TEXTO PARA LEER:

========

Cuenta la historia que Don Quijote, mientras yacía moribundo sobre su cama, pronunció en su postrer discurso las palabras que resumirían la obra de una manera más nítida: «Yo fui loco y ya soy cuerdo; fui don Quijote de la Mancha y soy ahora, como he dicho, Alonso Quijano el Bueno». Poco después moriría. Con esto, Cervantes nos viene a decir que solo desde la locura se podía explicar la existencia del Quijote.
Para la triste y decadente sociedad española del siglo XVII, la obra resultó un soplo de aire fresco. En un mundo gobernado por la miseria, los pícaros, el hambre y la muerte, conocer a la historia de un tipo que se salía de la norma, por muy políticamente incorrecto que resultara, inyectó en los lectores una forma mucho más ilusionante de ver la realidad.
Algo parecido me ocurre a mí con Karim Benzema.
Aunque comparar a Karim con don Alonso Quijano es poco menos que una quijotada, sí puedo buscar el símil en el hecho de que ambos aparecen como la excepción a la regla, como una manera novedosa de saltarse lo establecido. En un mundo, éste del fútbol, dominado por los porcentajes y las cifras, encontrar a un delantero capaz de levantar del asiento al espectador promediando apenas veinte goles por temporada es, cuanto menos, un milagro.
Por eso, cuando los compañeros del francés deambulan por el terreno de juego con los ojos inyectados en sangre buscando ese gol que les acerque un poco más al premio individual de turno y, por ende, al siguiente cero de la cuenta bancaria, me parece hasta poético comprobar que hay un tipo que apenas se inmuta cuando medio estadio le silba. Y es entonces cuando, no sé si de manera inconsciente, se crece y, como si de jugar con molinos y gigantes se tratara, realiza ese control que a todos encandila.

========

(Datos de elementos y de posiciones en el texto)

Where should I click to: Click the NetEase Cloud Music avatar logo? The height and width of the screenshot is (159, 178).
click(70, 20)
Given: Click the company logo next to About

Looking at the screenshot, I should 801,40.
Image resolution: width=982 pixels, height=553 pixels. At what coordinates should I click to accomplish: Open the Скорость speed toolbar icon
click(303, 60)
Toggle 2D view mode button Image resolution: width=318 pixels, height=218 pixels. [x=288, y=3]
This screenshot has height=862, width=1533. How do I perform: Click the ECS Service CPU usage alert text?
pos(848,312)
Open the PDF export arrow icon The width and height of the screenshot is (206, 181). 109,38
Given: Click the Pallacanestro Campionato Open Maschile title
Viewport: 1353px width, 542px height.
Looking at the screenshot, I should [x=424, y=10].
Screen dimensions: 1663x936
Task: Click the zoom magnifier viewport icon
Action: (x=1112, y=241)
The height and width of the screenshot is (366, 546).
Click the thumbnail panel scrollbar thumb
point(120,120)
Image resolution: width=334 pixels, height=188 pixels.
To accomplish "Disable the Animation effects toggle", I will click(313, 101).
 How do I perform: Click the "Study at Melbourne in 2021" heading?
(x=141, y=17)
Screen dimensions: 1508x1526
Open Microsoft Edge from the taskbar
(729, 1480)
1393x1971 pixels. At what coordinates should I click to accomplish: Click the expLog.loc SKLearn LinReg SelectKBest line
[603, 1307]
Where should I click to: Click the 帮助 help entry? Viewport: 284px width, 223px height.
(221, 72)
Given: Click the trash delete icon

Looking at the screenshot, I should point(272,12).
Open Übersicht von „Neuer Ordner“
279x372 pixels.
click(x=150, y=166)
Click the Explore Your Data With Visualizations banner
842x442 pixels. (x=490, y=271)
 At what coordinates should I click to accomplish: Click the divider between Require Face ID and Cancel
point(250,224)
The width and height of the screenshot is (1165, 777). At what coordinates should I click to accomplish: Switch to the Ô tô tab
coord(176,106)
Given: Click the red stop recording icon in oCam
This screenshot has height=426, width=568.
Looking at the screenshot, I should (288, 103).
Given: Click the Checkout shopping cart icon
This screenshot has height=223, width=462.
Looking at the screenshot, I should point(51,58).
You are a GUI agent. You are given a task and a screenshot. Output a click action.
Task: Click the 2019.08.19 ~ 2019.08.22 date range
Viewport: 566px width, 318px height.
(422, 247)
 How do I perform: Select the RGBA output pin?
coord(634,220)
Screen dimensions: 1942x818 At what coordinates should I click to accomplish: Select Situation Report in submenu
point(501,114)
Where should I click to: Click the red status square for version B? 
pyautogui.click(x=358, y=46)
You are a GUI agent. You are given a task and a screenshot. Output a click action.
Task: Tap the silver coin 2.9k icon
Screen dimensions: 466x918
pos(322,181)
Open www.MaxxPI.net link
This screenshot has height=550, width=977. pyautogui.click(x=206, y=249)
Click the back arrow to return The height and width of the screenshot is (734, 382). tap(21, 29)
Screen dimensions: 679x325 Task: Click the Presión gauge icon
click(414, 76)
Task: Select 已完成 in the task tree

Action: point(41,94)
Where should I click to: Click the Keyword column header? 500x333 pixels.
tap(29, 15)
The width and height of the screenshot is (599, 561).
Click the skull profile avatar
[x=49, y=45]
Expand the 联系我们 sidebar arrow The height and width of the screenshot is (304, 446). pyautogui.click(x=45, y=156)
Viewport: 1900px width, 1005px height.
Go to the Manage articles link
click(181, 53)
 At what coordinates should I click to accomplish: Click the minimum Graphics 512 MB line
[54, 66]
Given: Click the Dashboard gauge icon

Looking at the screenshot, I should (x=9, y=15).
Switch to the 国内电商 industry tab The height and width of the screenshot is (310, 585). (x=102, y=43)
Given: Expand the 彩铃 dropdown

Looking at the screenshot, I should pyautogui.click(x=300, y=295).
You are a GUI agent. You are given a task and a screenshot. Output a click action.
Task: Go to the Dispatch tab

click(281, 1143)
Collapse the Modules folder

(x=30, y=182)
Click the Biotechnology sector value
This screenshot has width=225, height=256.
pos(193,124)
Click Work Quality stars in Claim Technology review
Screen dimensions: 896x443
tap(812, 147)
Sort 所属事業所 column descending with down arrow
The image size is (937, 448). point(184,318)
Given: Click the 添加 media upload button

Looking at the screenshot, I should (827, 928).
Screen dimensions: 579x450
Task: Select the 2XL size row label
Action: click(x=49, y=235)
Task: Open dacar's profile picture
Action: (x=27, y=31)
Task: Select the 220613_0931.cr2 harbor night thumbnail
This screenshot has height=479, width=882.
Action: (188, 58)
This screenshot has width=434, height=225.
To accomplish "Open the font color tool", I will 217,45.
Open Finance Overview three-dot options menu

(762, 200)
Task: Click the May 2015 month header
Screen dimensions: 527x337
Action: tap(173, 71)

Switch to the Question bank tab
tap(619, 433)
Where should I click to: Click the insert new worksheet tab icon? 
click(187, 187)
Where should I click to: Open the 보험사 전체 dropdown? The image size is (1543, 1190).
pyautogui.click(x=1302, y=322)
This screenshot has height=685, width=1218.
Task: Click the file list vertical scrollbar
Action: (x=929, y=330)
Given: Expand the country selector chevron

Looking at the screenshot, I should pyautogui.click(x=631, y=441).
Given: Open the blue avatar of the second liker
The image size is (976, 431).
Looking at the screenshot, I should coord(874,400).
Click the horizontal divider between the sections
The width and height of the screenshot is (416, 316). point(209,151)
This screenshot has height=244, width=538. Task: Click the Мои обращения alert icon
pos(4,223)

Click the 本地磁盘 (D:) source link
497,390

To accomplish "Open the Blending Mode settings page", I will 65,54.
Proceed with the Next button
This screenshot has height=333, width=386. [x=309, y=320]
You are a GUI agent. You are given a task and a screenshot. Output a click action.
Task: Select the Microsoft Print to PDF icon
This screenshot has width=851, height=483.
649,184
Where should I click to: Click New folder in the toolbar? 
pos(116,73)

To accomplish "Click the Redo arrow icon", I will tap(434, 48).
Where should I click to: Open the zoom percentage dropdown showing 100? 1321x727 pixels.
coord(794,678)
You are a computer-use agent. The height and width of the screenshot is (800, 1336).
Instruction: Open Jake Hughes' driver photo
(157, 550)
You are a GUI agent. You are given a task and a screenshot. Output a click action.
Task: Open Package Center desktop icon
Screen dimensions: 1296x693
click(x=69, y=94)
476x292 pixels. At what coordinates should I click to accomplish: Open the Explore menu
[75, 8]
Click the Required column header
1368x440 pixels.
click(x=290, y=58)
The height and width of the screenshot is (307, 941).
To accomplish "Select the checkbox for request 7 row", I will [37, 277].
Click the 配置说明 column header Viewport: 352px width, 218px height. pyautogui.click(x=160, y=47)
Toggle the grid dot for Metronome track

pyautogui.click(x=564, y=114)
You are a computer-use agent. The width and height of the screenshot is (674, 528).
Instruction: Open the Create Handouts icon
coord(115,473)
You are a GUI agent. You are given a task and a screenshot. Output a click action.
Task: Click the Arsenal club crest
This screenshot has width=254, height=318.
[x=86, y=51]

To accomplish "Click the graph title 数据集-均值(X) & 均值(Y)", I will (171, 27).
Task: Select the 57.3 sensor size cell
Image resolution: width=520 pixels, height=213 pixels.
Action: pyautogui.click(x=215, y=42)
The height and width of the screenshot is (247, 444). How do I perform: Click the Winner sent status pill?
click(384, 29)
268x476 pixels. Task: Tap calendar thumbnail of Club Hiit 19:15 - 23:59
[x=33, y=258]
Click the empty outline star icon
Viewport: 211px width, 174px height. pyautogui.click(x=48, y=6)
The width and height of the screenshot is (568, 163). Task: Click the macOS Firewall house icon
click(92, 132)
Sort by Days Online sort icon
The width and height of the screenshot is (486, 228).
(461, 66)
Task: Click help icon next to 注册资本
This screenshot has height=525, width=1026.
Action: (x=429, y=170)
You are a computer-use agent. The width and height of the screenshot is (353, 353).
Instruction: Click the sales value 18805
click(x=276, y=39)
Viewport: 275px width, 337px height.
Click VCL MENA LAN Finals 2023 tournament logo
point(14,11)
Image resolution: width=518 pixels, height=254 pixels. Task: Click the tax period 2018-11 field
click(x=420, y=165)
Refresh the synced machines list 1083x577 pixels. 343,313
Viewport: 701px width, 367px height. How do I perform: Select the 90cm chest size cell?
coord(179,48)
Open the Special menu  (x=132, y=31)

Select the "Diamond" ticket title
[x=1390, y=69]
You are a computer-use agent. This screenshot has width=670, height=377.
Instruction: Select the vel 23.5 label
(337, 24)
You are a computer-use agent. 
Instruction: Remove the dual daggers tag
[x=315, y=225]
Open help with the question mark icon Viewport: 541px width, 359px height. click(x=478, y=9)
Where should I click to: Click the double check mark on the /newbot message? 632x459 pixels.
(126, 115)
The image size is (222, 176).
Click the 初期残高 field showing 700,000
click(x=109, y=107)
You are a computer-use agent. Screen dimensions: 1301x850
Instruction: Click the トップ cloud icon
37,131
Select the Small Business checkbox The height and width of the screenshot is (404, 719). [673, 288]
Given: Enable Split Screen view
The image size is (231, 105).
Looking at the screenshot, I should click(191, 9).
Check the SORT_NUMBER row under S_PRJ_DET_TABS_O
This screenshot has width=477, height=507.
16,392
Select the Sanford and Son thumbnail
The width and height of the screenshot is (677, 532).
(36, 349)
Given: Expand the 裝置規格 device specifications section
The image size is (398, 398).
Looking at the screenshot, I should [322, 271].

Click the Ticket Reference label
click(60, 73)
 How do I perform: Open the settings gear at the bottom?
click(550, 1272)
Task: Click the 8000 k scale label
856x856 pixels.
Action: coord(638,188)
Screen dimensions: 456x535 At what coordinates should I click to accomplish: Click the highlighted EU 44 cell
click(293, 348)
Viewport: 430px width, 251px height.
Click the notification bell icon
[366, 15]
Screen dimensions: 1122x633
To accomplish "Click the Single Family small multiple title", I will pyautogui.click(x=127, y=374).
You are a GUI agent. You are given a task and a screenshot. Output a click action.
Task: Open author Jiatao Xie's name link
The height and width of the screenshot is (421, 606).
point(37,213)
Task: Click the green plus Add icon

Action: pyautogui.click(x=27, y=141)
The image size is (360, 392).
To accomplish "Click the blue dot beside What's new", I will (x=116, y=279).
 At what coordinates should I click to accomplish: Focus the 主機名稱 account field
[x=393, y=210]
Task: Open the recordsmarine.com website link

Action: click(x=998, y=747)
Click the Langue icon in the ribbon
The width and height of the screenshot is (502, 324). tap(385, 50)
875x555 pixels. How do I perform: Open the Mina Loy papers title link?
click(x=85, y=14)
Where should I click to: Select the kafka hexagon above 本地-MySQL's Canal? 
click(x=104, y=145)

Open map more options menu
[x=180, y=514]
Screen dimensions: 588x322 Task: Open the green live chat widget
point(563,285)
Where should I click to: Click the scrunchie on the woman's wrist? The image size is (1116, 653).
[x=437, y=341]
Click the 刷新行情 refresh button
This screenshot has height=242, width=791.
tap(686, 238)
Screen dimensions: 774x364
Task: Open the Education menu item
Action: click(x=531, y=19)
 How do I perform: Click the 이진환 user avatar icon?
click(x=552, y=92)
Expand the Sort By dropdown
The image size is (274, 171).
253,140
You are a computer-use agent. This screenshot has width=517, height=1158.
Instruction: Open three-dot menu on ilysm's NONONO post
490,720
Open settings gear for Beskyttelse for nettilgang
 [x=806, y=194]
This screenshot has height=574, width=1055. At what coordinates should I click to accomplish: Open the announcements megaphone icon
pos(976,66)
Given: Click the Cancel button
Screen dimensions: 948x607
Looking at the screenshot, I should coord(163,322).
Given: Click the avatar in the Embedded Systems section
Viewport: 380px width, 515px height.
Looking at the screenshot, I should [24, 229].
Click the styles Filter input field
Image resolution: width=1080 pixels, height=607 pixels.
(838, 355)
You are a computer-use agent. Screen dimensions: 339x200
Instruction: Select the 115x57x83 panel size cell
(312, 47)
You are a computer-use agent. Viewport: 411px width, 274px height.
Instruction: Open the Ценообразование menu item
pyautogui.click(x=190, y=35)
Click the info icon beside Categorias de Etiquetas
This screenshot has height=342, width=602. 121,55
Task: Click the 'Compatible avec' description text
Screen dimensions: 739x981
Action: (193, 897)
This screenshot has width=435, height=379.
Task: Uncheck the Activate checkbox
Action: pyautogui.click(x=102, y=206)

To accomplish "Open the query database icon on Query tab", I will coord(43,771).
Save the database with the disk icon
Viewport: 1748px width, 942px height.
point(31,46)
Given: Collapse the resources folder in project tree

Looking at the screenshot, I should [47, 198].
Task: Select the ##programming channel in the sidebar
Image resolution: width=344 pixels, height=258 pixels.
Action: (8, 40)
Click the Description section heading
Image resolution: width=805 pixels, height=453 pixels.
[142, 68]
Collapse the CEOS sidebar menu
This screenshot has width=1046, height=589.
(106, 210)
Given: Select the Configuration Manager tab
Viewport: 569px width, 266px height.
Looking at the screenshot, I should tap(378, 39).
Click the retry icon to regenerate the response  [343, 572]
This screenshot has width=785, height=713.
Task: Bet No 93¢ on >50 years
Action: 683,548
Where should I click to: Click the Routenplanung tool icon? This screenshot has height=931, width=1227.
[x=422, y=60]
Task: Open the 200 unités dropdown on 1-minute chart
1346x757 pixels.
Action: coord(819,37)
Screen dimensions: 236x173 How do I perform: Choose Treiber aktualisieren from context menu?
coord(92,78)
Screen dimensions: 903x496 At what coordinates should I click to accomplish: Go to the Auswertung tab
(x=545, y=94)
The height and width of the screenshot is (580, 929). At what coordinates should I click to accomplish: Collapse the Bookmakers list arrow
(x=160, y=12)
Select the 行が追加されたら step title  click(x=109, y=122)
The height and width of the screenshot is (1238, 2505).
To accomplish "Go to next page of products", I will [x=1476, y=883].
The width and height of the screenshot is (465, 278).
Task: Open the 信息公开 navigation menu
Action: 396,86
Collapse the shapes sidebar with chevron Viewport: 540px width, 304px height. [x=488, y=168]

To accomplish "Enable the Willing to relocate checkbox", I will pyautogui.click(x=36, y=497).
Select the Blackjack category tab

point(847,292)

========

TAREAS A REALIZAR:
A) ¿Puedes resumir en dos oraciones el texto sobre Benzema y el Quijote?
B) ¿Podrías continuar el texto sobre Benzema y el Quijote a partir de su última oración?
No hace falta recurrir a los datos.

RESPUESTAS POR TAREA:
A) El texto recuerda que don Quijote, antes de morir, dijo haber sido loco y ser ya cuerdo, y que la obra fue un soplo de aire fresco para la triste y decadente sociedad española del siglo XVII. De modo parecido, el autor ve en Karim Benzema una excepción a la regla en un fútbol dominado por porcentajes y cifras: un delantero que apenas se inmuta cuando medio estadio le silba y que entonces realiza ese control que a todos encandila.

B)
– Ya sabía yo que aparecería- murmura entre aplausos el mismo que segundos antes lo mataba.
Pude comprobarlo, sin ir más lejos, en el último partido de Champions entre el Real Madrid y el Basilea. Acudí al Bernabéu sin demasiadas ganas de ver al poco conocido equipo suizo. Pero en la segunda parte, el asunto se anima y, con el Madrid goleando por 4-1, el público parece necesitar sangre y decide pitar al ínclito delantero galo. El estadio reclama que su delantero centro no puede irse de vacío frente a un botín facilón y suculento.
El aludido nos mira tranquilo. No sé si llamarlo falta de adaptación o exceso de adaptación, pues parece conocer demasiado al volátil público del Bernabéu. En la siguiente jugada, recibe de Cristiano un balón de espaldas en una posición en la que más de uno de esos delanteros que tanto gustan al respetable se habría perdido. Sin inmutarse, le devuelve el balón al portugués con un toque de mediapunta. Los que pitan, ahora temen. Cristiano le devuelve el balón defectuosamente pero un control sublime del fránces apaga los murmullos escuchados minutos atrás, la sonrisa de los centrales y, por supuesto, el mal pase del portugués. Con el balón dormido, ahora solo tiene que mecerlo y ametrallar, ambas acciones con esa pierna izquierda que a muchos rematadores estorba más allá del área. Con la misma fuerza que la espada del Quijote «deshacía entuertos», el misil galo se cuela por la escuadra suiza.
– Ya sabía yo que aparecería- murmura el de siempre.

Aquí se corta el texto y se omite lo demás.